**ASSIGNMENT**
Repeat the data below exactly, dropping any pictures it holds.

Start of DATA TO PROCESS

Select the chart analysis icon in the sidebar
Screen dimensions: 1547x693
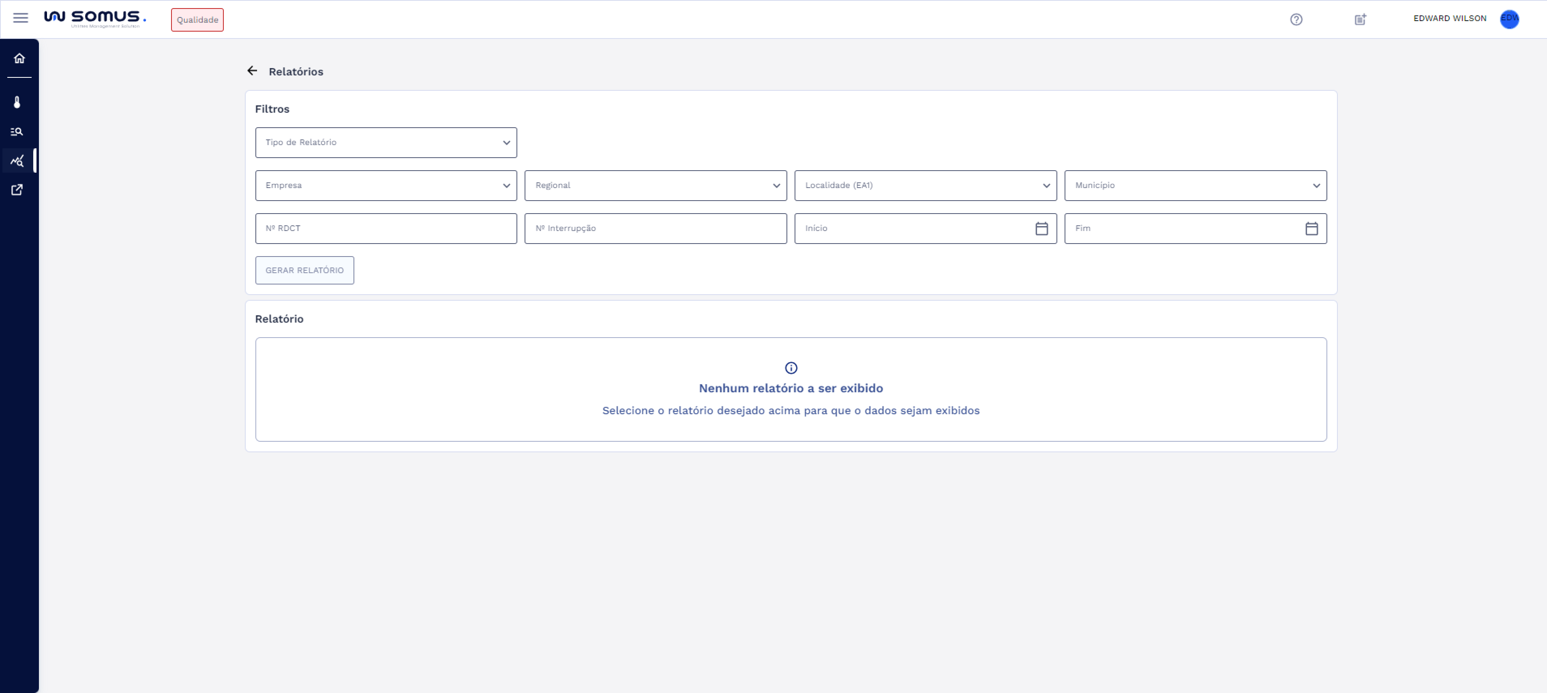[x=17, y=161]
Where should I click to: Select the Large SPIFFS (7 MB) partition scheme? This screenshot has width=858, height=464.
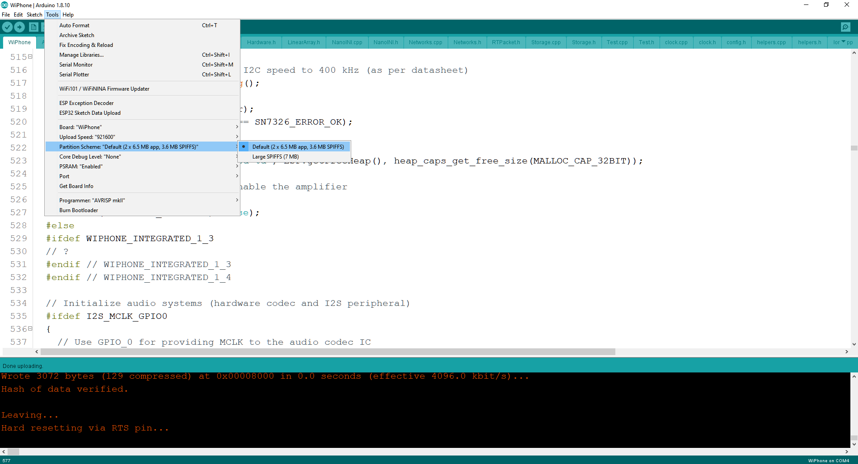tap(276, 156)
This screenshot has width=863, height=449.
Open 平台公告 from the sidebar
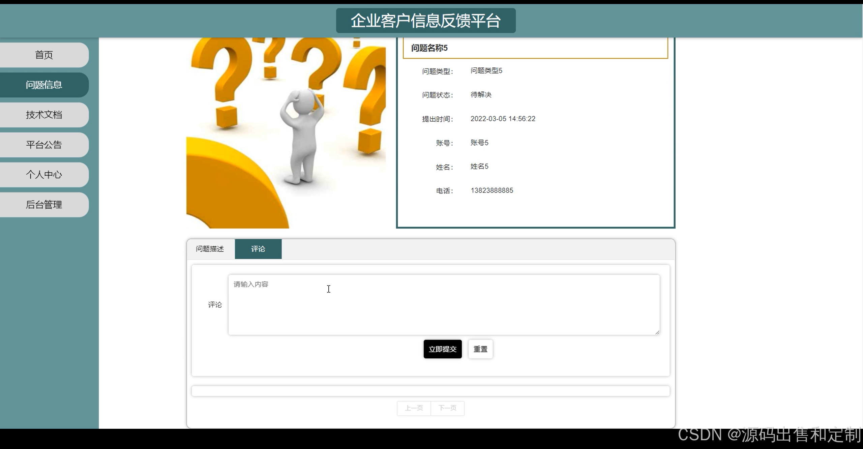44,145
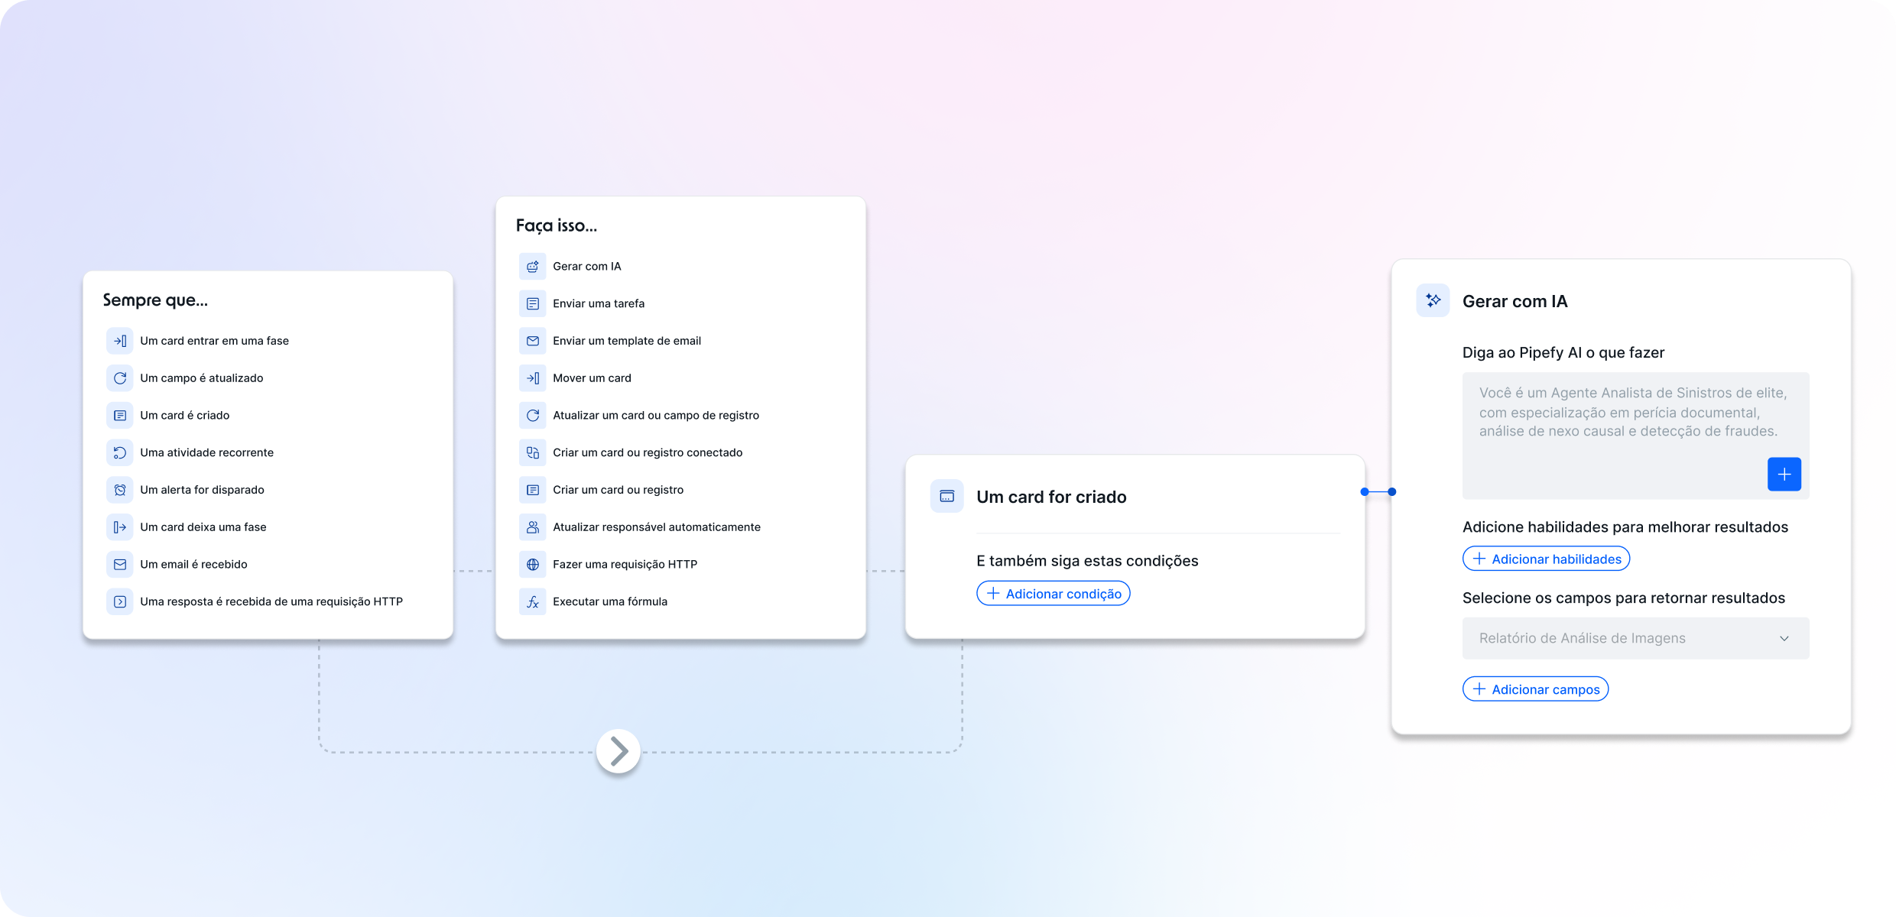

End of DATA TO PROCESS

**RESPONSE TO THE TASK**
Select the chart analysis icon in the sidebar
Screen dimensions: 1547x693
[x=17, y=161]
Where should I click to: Select the Large SPIFFS (7 MB) partition scheme? This screenshot has width=858, height=464.
tap(276, 156)
This screenshot has width=863, height=449.
Open 平台公告 from the sidebar
44,145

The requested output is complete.